Even with victories on Ohio and Rhode Island (and likely Texas, as of this writing) tonight, Clinton still can't top Obama in pledged delegates.
The only way she gets the nomination is by taking it to the convention and hoping the superdelegates vote her way.
As Newsweek's
Jonathan Alter points out, even under the most optimistic numbers with Clinton winning all remaining states, she can't get a pledged delegate majority without superdelegates.
For all of those who have been trashing me for saying this thing is over, please feel free to do your own math. Give Hillary 75 percent in Kentucky and Indiana. Give her a blowout in Oregon. You will still have a hard time getting her through the process with a pledged-delegate lead.
The Clintonites can spin to their heart's content about how Obama can't carry any large states besides Illinois. How he can't close the deal. How they've got the Big Mo now.
Tell it to Slate's Delegate Calculator.
The next months will be rough. Clinton can't get a "clean" win and the longer she stays in, the harder it will be for Obama to get the amount needed for nomination. He'll still lead, but he may not reach the mark.
Both candidates will then put the nomination in the hands of superdelegates, who will have the choice of ratifying the pledged total for Obama or stepping in on behalf of Clinton.
Tom Brokaw, acting as commentator on MSNBC tonight, said this could be worse than the infamous divided 1968 Chicago convention. He may be right.
The split is very similar, with Clinton representing the establishmnet LBJ/Humphrey wing and Obama carrying the mantle of McCarthy and RFK.

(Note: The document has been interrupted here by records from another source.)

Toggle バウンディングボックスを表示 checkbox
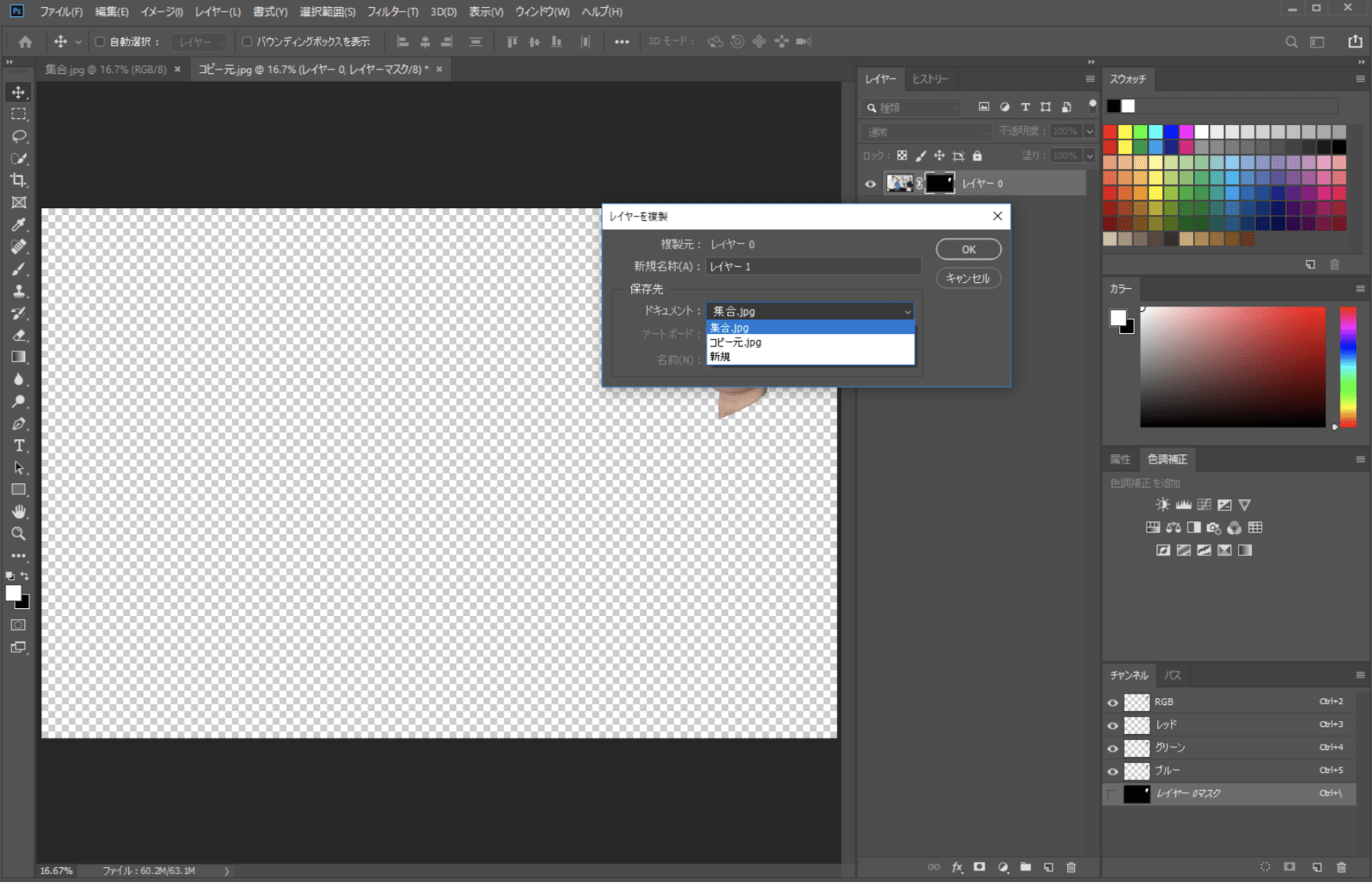The width and height of the screenshot is (1372, 884). (x=247, y=42)
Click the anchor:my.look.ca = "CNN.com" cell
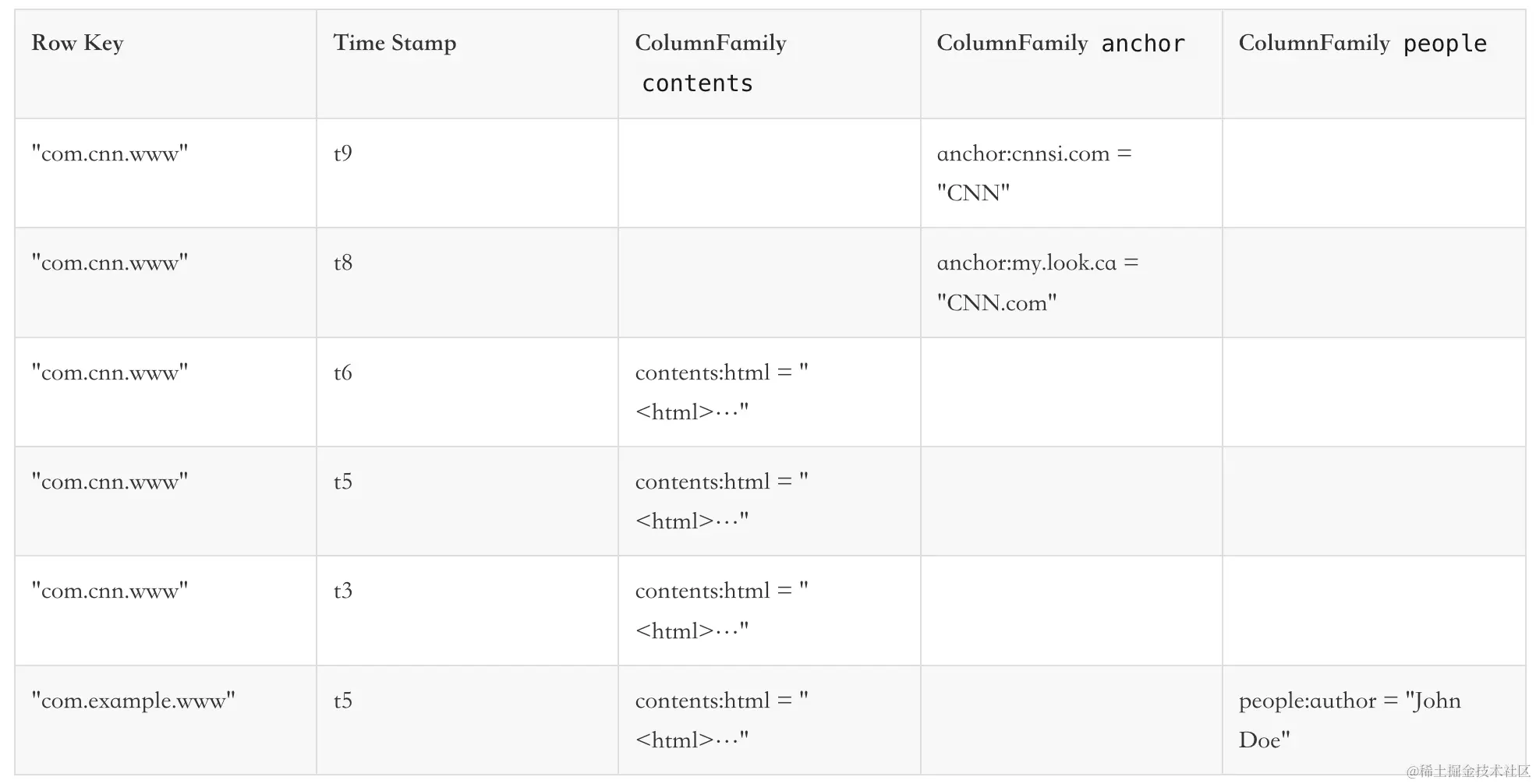This screenshot has height=784, width=1536. [1037, 282]
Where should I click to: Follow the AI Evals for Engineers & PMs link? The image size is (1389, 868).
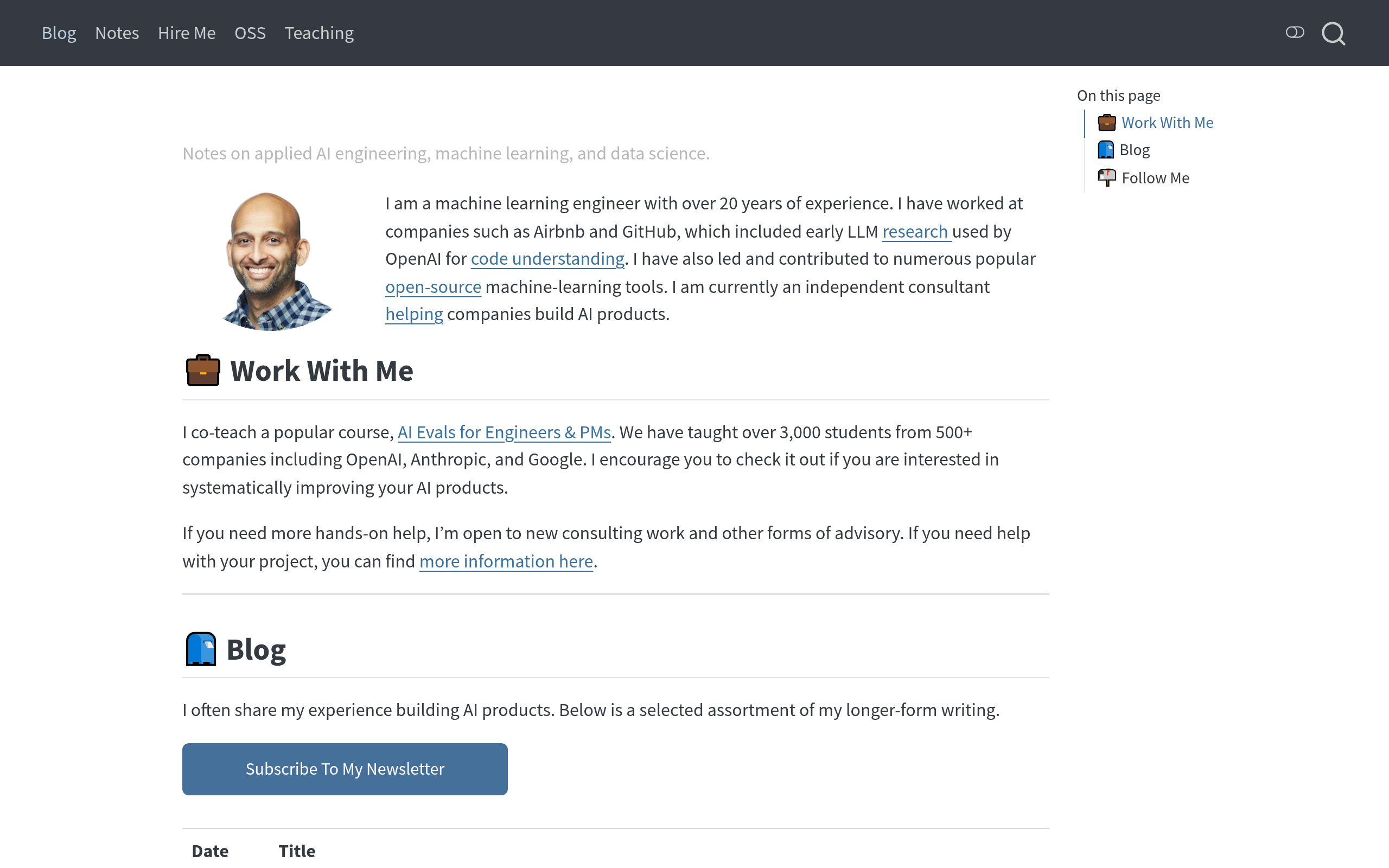504,432
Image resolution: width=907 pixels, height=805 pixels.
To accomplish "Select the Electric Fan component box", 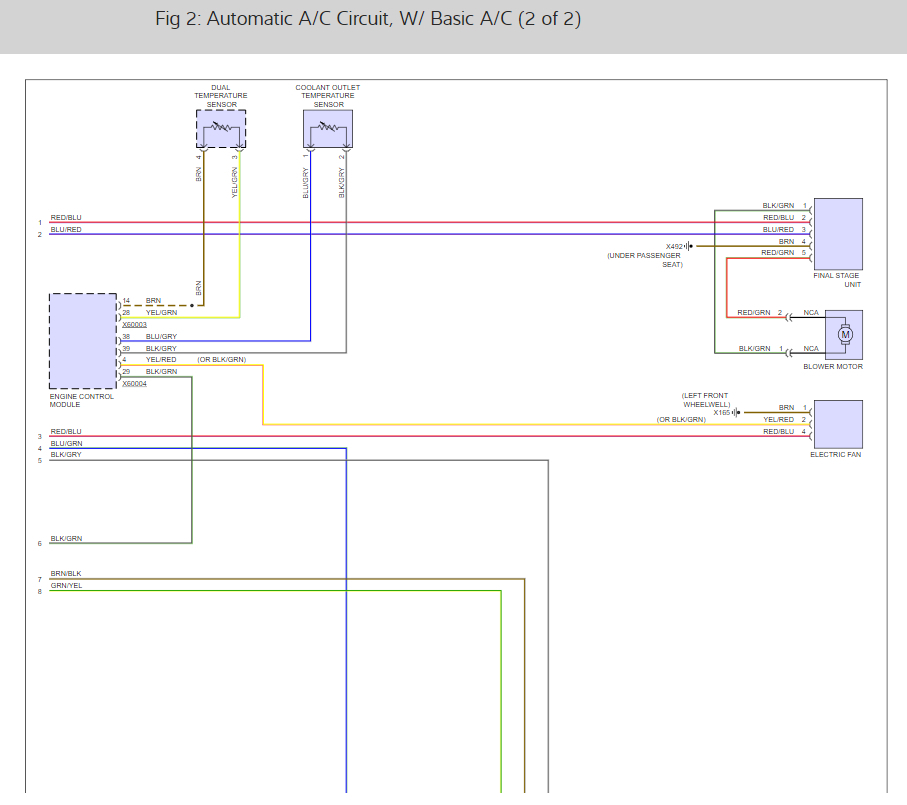I will (x=838, y=423).
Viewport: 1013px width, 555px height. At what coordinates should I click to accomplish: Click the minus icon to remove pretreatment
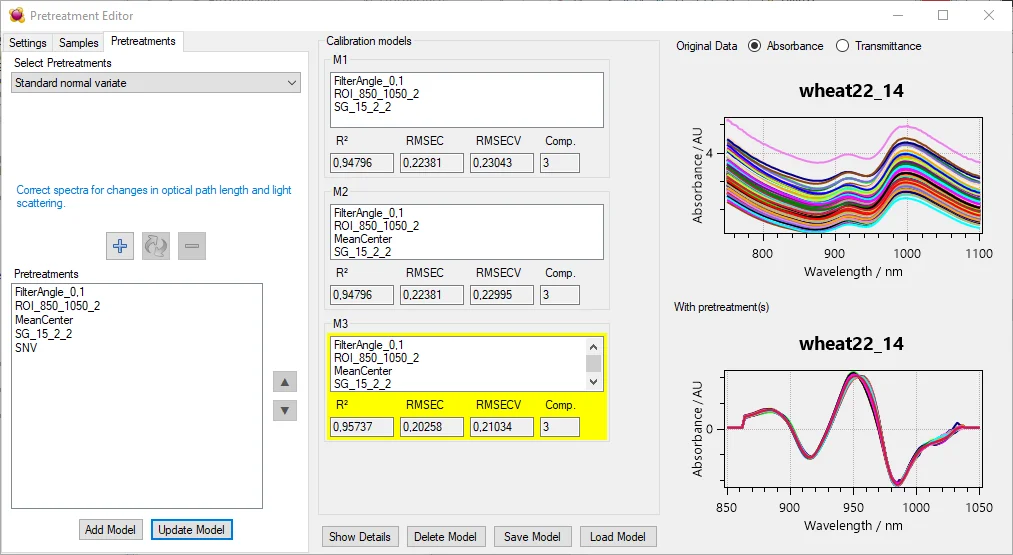click(x=192, y=246)
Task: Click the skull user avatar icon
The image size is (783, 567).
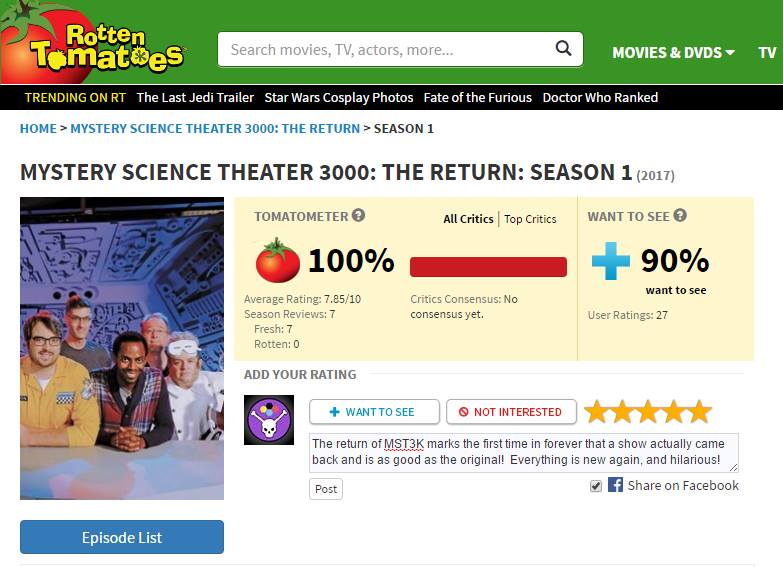Action: coord(269,420)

Tom Hayden, one of the leaders of the '68 protests and defendant in the subsequent Chicago 7 trial wrote about this possibility earlier this year.
[...] I would not be surprised to see hundreds of thousands of young Obama supporters silently circling the Denver convention petitioning the party to recognize their historic achievement.
It may not happen that way. But it could.
[...]
By June, Obama needs to be ahead in the total popular vote, the total number of states won, and at least be neck-and-neck in the delegate count. He has to show a significant margin of difference over Clinton in match ups with John McCain. He will have to demand that Howard Dean and the DNC hold firm against the contaminated outcomes in Florida and Michigan.
At some point, perhaps, a pact between the candidates will be possible.
If not, the massive and peaceful pressure for transformation heading into Denver may be unique in the history of American social movements. One generation of reformers, exhausted but still fighting, will have to decide whether power is so important that they are willing to roll over young people no different than themselves three decades ago.
Never underestimate the ability of the Democratic establishment to seize defeat from the jaws of victory.
With a massively unpopular Republican president on his way out, a GOP nominee that turns off the base and a reinvigorated Democratic Party under Howard Dean, this election is the Democrats' to lose.
But Clinton's scorched earth strategy and win-at-all costs campaign may eradicate all of those advantages.
The party now faces the option of nominating Clinton in a win seen by many in the grassroots and youth (who overwhelmingly back Obama) as a "steal" or nominating a potentially-damaged Obama candidacy. Either scenario does not play out well.
It hasn't been reported widely, but polls have shown McCain closing the gap on Obama and building on lead over Clinton.
Could the DLC machine be keeping Clinton, who has no chance of a pledged majority, in the race to sabotage an Obama candidacy? The corporatist wing has controlled the party since 1992 and may not be ready to cede power just yet.
The idea of the Clintons putting personal ambition ahead of loyalty to any cause should surprise no one. This is after all the same people who hired rightwing pollster Dick Morris to devise a strategy for Clinton to co-opt the GOP agenda in the 90s, distance himself from the Democratic leaders in Congress and leave the party twisting in the wind, losing House, Senate and governor's offices while he personally coasted to re-election.
After Wyoming and Mississippi, this thing moves on to Pennsylvania. The Clintons warn that they're just getting started and are ready to go "all the way."
That should send a chill down the spine of anyone hoping for a Democratic win in the fall.
Democratic presidential hopeful Sen. Hillary Rodham Clinton, D-N.Y. acknowledges supporters during a primary night rally Tuesday, March 4, 2008, in Columbus, Ohio. (AP Photo/Mark Duncan)
--- and the really bad news, regardless of your affiliation, is that Pennsylvania doesn't vote until April 22, so we have to go through this for another month and a half at least.